L’équipe a analysé le génome de plusieurs espèces de poissons-cavernes, des créatures qui ont évolué dans l’obscurité totale des grottes, perdant progressivement leur vision au fil des générations. L’étude confirme que différentes populations de poissons-cavernes ont colonisé les grottes indépendamment les unes des autres, s’adaptant à cet environnement extrême en désactivant les gènes responsables de la vision.
En développant une nouvelle méthode d’analyze génétique, les chercheurs ont pu estimer le temps écoulé depuis le début de cette adaptation. Les résultats indiquent que ces processus évolutifs se sont produits sur des échelles de temps variées : entre 2,25 et 11,3 millions d’années pour l’Ozark Cavefish, et entre 342 000 et 1,7 million d’années (minimum) et 1,7 à 8,7 millions d’années (maximum) pour d’autres lignées. Ces estimations dépassent les limites des méthodes traditionnelles de datation des grottes, basées sur l’analyse isotopique.
Un parallèle frappant avec les maladies humaines
L’aspect le plus prometteur de cette recherche réside dans la découverte de similitudes génétiques entre les mutations qui provoquent la dégénérescence des yeux chez les poissons-cavernes et celles qui sont à l’origine de maladies oculaires chez l’homme.
“Certaines des mutations que nous observons chez ces poissons sont étonnamment similaires à celles qui causent des maladies oculaires chez l’homme”, explique Thomas Pard, professeur d’écologie et de biologie évolutive à Yale et auteur principal de l’étude. “Cela suggère que l’étude de ces poissons pourrait nous fournir des informations précieuses sur les mécanismes génétiques sous-jacents à ces maladies.”
L’évolution et l’adaptation : un modèle pour la médecine
L’étude des poissons-cavernes offre un modèle unique pour comprendre comment les organismes s’adaptent à des environnements extrêmes et comment ces adaptations se manifestent au niveau génétique. Cette approche, connue sous le nom de médecine translationnelle, pourrait permettre de développer de nouvelles thérapies pour traiter les maladies oculaires humaines.

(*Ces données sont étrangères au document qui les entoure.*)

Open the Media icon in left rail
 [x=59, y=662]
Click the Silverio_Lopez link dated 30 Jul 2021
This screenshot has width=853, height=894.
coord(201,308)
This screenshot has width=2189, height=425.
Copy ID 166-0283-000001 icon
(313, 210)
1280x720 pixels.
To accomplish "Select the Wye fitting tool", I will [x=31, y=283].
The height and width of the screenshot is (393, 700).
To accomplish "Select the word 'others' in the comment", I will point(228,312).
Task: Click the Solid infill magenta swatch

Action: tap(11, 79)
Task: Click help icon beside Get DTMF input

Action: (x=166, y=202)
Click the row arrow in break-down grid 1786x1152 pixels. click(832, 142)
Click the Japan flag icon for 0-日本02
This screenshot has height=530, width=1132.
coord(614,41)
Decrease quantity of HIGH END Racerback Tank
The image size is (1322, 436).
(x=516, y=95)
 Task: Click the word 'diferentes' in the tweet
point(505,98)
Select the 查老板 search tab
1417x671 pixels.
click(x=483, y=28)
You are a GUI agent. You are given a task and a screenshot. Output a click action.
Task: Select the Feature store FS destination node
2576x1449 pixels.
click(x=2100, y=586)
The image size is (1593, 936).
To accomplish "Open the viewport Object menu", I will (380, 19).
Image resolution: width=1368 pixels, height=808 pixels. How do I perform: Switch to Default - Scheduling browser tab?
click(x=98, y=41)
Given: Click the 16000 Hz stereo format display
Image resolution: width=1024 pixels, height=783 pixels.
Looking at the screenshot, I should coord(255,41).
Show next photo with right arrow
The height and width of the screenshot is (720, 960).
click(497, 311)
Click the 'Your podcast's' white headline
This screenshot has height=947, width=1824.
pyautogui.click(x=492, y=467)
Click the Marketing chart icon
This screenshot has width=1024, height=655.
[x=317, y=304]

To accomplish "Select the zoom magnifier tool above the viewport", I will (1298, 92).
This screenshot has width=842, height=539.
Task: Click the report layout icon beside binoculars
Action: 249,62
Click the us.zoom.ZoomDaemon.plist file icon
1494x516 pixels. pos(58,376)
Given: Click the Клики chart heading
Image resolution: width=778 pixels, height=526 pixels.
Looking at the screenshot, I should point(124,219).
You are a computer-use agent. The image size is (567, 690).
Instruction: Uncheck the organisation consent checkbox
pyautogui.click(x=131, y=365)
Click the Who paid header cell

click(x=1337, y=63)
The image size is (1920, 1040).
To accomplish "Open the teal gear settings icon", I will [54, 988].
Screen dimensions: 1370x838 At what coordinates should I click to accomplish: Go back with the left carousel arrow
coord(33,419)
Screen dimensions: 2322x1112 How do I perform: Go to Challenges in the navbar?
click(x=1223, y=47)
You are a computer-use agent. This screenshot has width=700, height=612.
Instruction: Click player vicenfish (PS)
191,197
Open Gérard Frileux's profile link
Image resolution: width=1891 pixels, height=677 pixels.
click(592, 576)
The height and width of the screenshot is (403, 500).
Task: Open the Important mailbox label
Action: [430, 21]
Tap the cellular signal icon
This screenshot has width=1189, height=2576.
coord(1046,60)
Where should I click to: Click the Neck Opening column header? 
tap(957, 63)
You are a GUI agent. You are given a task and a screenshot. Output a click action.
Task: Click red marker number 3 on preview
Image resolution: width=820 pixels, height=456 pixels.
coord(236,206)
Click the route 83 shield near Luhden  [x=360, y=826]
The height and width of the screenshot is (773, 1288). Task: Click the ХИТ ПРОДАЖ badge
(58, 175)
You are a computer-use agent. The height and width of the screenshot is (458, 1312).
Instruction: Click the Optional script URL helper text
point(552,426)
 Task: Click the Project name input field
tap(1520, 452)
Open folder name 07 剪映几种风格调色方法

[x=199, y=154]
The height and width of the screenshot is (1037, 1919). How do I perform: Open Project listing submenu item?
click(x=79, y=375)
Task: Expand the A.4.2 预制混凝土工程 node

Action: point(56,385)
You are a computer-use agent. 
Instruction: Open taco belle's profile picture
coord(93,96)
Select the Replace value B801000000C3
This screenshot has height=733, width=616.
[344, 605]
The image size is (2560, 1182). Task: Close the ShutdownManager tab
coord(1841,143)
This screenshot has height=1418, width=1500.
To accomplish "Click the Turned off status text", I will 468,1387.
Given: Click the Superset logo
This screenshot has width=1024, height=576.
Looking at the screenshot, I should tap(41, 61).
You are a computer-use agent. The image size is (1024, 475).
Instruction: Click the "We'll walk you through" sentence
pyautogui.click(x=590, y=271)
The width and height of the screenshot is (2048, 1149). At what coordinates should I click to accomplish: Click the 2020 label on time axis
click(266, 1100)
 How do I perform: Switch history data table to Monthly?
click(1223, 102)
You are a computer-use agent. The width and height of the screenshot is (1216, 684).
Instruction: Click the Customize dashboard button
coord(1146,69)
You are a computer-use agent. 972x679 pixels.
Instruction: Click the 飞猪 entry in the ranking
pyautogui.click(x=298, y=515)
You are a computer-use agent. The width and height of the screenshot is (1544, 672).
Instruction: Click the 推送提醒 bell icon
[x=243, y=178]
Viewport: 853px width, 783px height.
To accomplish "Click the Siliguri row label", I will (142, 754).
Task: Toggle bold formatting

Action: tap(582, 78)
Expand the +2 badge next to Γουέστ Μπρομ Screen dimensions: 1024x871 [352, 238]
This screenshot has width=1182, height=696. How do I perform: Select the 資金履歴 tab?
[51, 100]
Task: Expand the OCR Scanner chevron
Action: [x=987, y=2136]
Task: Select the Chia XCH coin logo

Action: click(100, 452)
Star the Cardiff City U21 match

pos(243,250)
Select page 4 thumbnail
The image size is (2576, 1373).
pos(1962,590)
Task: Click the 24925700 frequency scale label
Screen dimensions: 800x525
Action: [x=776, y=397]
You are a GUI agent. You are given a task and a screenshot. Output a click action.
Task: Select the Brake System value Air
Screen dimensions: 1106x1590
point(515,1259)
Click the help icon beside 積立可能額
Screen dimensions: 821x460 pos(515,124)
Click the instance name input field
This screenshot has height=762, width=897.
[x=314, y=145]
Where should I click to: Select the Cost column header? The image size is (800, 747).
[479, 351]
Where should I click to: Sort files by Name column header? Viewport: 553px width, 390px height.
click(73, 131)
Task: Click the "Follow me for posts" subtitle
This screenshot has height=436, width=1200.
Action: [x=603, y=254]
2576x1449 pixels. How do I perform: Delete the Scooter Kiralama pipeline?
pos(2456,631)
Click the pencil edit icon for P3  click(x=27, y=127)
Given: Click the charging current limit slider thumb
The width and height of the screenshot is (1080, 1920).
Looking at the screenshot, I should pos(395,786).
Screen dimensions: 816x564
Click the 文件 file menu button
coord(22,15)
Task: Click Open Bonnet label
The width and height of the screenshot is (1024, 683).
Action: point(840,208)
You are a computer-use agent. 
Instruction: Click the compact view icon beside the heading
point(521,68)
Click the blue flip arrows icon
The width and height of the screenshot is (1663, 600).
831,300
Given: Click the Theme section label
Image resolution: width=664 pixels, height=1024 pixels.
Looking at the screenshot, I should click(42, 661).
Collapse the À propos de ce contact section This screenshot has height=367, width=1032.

Les chercheurs soulignent que cette découverte ouvre de nouvelles perspectives pour la recherche en génétique et en médecine, et qu’elle pourrait conduire à des avancées significatives dans la compréhension et le traitement des maladies oculaires.
L’étude a été menée en collaboration avec des chercheurs de l’Université de la Caroline du Sud, du Musée américain d’histoire naturelle, de l’Université d’État de Floride et de l’Université Paris-Cité.